++++ GIVEN INFORMATION ++++
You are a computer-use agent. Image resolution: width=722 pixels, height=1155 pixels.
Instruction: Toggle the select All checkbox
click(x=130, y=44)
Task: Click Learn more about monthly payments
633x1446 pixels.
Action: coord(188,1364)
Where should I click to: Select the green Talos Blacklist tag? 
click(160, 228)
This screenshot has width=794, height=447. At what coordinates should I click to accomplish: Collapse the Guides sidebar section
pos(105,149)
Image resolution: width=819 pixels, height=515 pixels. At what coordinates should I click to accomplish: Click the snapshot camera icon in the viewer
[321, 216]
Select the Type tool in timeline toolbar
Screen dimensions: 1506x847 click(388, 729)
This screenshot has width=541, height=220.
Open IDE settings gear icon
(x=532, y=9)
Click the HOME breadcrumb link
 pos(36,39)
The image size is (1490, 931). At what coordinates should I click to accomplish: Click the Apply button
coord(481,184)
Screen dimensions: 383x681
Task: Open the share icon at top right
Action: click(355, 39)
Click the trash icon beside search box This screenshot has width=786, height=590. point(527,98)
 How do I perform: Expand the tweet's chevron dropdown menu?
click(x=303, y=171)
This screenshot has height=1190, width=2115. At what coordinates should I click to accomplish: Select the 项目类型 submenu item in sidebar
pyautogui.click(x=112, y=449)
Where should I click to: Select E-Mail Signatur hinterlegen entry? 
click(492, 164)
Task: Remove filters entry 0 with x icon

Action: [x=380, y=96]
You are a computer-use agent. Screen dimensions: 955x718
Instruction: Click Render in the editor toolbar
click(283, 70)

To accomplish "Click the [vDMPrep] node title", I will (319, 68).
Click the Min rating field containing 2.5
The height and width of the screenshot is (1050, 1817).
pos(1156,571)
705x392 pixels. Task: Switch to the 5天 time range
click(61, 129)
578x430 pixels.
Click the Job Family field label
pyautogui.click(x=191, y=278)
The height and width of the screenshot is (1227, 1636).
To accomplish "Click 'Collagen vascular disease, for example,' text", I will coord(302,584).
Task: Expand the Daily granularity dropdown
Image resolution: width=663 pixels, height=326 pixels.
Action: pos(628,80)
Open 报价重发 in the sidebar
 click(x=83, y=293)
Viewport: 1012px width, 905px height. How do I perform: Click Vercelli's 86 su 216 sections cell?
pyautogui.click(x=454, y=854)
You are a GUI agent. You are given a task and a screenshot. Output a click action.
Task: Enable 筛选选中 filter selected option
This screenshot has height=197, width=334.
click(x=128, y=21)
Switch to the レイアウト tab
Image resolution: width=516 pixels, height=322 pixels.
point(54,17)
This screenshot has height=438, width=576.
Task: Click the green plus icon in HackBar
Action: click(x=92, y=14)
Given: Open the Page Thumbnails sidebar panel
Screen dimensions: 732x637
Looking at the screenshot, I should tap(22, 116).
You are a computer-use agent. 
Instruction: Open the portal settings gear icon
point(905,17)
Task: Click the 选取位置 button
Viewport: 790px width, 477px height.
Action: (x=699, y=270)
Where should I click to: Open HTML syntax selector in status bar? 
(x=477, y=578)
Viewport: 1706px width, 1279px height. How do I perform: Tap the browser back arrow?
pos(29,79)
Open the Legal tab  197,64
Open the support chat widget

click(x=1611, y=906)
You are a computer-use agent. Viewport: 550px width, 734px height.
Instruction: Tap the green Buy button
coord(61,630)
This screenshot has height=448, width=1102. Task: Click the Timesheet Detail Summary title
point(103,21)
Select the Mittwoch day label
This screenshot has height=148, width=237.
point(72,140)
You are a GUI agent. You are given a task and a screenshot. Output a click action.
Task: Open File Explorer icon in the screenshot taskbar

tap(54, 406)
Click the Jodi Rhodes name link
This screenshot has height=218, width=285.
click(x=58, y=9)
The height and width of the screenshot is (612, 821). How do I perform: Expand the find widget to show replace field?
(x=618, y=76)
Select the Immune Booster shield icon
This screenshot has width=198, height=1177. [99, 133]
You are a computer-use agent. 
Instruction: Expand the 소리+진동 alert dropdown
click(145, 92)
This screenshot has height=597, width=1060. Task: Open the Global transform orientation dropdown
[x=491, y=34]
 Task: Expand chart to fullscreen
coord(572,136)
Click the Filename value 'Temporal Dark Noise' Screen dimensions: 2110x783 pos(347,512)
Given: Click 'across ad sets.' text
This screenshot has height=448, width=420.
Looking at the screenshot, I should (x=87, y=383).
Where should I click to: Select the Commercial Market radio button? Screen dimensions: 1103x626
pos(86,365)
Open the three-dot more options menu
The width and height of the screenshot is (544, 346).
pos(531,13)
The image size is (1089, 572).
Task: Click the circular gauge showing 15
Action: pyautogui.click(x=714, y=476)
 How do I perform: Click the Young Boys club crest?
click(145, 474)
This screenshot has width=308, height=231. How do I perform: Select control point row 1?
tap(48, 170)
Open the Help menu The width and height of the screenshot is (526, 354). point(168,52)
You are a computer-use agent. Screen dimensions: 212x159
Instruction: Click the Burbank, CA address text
++++
Copy the data from its first line through the line containing "click(160, 228)", renaming "Talos Blacklist" to "Talos Blocklist" and leaving everything else unchanged.

You are a computer-use agent. Image resolution: width=722 pixels, height=1155 pixels.
Instruction: Toggle the select All checkbox
click(x=130, y=44)
Task: Click Learn more about monthly payments
633x1446 pixels.
Action: coord(188,1364)
Where should I click to: Select the green Talos Blocklist tag? 
click(160, 228)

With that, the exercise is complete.